[Dataset entries]
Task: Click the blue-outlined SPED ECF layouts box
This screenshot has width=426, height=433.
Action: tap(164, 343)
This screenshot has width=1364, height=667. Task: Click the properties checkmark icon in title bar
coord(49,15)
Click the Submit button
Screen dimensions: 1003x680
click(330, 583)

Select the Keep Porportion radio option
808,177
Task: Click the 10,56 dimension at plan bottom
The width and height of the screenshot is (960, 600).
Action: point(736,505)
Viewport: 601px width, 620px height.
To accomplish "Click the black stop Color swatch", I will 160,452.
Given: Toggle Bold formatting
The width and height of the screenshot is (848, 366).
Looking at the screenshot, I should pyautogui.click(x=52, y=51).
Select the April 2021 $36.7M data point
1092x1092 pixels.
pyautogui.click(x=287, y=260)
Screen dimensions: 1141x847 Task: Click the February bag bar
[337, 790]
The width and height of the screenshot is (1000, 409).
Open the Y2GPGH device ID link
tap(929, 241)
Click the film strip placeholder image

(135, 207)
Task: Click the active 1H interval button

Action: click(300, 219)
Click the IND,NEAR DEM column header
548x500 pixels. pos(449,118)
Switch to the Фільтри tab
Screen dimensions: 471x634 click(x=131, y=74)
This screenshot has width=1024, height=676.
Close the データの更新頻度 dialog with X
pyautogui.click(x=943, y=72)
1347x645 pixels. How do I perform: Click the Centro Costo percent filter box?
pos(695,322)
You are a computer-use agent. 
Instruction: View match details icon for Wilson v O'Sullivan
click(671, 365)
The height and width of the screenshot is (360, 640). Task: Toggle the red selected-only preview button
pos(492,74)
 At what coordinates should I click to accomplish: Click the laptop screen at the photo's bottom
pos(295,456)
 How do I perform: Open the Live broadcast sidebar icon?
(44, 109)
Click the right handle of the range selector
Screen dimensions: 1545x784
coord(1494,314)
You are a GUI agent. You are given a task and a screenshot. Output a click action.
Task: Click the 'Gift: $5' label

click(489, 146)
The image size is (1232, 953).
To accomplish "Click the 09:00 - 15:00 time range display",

▶ [ASSIGNMENT]: Going through the entries above, count the lines with the word "agent". Give only the result.

▶ [RESULT OF THIS EXERCISE]: 2